Rahm Defends Crime Strategy, Blames Daley Without Naming Him
By Chuck Sudo in News on Apr 13, 2012 4:40PM
Mayor Rahm Emanuel defended the strategies being used by the Chicago Police Department to fight violent crime, as he faces rising criticism over a murder rate that increased by 60 percent in the first three months of 2012 over the same time frame last year.
Emanuel said the strategies being employed by the Police Department should have happened sooner.
“You can say, are you doing it right? [But] the question is, why were those policies not done before? Why was it the police department was not organized to have a gang audit to do pro-active efforts to intervene on reprisal shootings that are driving the numbers? We’re doing that,” the mayor said.“We have a particular problem in the city as it relates to gangs and we were not organized across a waterfront of areas: policing, dealing with liquor stores in communities or our prosecutorial laws in dealing with that gang problem and getting that organized.”

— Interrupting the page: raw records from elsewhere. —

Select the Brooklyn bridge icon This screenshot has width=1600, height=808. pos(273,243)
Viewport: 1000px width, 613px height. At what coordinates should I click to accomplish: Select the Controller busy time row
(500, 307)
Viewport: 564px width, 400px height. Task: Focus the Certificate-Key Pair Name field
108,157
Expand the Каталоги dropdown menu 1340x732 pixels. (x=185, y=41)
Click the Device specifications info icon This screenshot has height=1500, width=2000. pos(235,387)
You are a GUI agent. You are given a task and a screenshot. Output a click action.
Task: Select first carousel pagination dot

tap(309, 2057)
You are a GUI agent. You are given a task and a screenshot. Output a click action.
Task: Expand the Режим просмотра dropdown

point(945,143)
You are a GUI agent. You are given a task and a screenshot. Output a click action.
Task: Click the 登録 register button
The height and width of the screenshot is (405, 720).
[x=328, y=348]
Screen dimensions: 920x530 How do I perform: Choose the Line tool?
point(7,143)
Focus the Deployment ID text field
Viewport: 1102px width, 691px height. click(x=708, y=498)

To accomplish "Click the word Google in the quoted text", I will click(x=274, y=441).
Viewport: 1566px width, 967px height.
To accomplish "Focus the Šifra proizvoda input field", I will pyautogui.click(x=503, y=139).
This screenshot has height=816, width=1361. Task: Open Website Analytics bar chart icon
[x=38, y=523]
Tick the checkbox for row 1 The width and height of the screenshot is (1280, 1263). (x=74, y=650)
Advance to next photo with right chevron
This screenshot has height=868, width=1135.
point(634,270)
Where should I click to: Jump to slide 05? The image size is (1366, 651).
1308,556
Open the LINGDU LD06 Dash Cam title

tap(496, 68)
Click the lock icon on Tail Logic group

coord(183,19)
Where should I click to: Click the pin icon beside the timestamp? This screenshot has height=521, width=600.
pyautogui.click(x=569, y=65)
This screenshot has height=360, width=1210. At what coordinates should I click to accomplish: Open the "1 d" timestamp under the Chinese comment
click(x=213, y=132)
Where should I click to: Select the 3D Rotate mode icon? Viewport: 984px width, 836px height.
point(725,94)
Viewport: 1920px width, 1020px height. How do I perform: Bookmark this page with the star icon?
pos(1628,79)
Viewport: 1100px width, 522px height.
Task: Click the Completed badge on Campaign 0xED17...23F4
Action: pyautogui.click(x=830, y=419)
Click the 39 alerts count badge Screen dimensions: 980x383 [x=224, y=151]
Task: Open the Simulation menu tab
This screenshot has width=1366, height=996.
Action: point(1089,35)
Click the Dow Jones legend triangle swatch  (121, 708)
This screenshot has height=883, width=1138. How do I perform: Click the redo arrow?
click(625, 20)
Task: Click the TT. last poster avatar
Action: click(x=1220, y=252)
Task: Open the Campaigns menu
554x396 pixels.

Emanuel didn't name his predecessor Richard M. Daley or former Police Supt. Jody Weis by name, but Emanuel's comments seemed targeted at Weis, in particular. Emanuel said he and Police Supt. Garry McCarthy have implemented a stricter curfew police, spent more on after-school programs, initiated gang audits and cracked down on convenience and liquor stores that attract gangs in their efforts to stem the rise in violent crime. Neither Emanuel nor McCarthy say the unseasonably warm winter is a factor for the spike in murders.